**EXERCISE PASSAGE:**
-------
| Types | Domain contracts from maps | Type definitions that pull implementation | Type-First Development |
| Verify | Deployed code | Reality measurements against PRD spec | Outer-Loop Validation |
Story Contract rows define WHAT (user flow, outside-in). Maps and types define HOW (type flow, inside-out). The Story Contract bridges both — each row names a user's pain AND the data source and threshold that proves it's fixed.
Overview
Two parallel streams, two worktrees, one repo. New PRD features build forward. Existing issues fix backward. Neither blocks the other.
main
├── worktree: feature/{prd-name} ← new capabilities from PRD specs
└── worktree: fix/{issue-number} ← existing issues from issues log
Worktrees Workflow
Git worktrees let you check out multiple branches of the same repo simultaneously in separate directories. No stashing, no context switching, no lost work.
Setup
# From the main repo directory
git worktree add ../sm-feature feature/prd-sales-crm
git worktree add ../sm-fix fix/issue-14-deal-detail
Each worktree is a full working copy with its own branch, sharing the same .git history.
-------
**RECORD EXTRACTS:**
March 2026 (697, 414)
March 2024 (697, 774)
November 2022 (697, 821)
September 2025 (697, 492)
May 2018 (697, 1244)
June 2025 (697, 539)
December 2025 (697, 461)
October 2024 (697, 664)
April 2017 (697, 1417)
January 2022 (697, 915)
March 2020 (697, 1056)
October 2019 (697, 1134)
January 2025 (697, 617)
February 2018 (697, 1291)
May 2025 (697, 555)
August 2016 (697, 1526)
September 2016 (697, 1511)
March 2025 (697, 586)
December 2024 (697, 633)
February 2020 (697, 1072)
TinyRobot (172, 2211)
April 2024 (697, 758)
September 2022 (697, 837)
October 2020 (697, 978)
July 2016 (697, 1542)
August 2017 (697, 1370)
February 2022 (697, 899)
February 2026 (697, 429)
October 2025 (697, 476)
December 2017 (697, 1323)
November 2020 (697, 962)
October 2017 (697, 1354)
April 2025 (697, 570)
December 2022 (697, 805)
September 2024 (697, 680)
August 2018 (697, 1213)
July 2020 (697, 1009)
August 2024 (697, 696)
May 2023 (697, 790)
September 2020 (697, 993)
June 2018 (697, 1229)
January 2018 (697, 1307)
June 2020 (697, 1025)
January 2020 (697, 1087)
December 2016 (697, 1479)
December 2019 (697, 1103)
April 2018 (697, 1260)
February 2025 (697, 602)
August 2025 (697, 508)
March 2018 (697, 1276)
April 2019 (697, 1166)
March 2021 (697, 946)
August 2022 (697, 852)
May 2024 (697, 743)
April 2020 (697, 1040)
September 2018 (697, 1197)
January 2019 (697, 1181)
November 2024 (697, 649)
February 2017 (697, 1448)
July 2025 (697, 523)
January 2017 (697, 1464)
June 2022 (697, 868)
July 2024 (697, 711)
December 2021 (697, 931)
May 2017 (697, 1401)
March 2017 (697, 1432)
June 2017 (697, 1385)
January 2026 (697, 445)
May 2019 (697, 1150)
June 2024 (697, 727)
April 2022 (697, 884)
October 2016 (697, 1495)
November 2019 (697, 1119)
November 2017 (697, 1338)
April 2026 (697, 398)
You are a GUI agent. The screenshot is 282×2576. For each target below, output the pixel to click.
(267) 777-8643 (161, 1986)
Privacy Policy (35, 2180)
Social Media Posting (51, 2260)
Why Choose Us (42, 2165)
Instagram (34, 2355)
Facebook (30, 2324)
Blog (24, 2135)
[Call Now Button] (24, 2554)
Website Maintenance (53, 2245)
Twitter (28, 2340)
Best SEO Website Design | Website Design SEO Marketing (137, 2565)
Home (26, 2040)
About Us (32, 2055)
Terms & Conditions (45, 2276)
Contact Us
-------
**ACTIONS TO TAKE:**
1. In the worktrees workflow passage, what does each worktree share with the others?
2. Pick up the worktrees workflow passage after its final sentence and keep writing in the same technical style.

**RESPONSES TO THE TASKS:**
1. Each worktree shares the same .git history.

2.
Two Streams
| Stream | Worktree | Input | Branch Pattern | Output |
|---|---|---|---|---|
| Build | ../sm-feature | PRD spec (src/pages/priorities/prd-*/spec/) | feature/{prd-name} | New capabilities at L1-L2 |
| Fix | ../sm-fix | Issues Log | fix/{issue-number}-{slug} | Issues resolved, capabilities promoted L2-L3-L4 |
Build Stream
Engineering reads the PRD spec and builds new features.
- Read PRD:
src/pages/priorities/prd-{name}/index.mdandspec/index.md - Create worktree:
git worktree add ../sm-feature feature/prd-{name} - Populate SPEC-MAP Test File column — one test per Story Contract row. Select test layer per story row using the Testing Strategy selection rule. File naming convention routes to Nx targets (
*.schema.spec.ts→test-schema,*.integration.spec.ts→test-integration) - Build against the feature table in the spec (RED → GREEN). Nx
dependsOnenforces L1 → L2 → L3 cascade — schema tests must pass before integration tests run - Update SPEC-MAP Test Status column (GREEN for passing tests)
- PR to main when feature is deployable
- Commissioner reads SPEC-MAP — verifies zero empty cells, then verifies on production → capability promoted
Fix Stream
Engineering reads the issues log and fixes bugs.
- Read issues:
src/pages/priorities/issues-log.md - Pick highest severity issue
- Create worktree:
git worktree add ../sm-fix fix/{issue-number}-{slug} - Fix, test, PR to main
- Commissioner verifies on production → issue moved to Resolved
Lifecycle
Commissioner dogfoods app
├── finds issue → issues-log.md → fix worktree → PR → verify → resolved
└── finds gap → PRD spec update → build worktree → PR → verify → promoted
Cleanup
# After PR is merged
git worktree remove ../sm-fix
git branch -d fix/issue-14-deal-detail
Agent Workflow
AI agents follow the same two-stream pattern. The agent reads either a PRD spec (build) or the issues log (fix), never both in the same session.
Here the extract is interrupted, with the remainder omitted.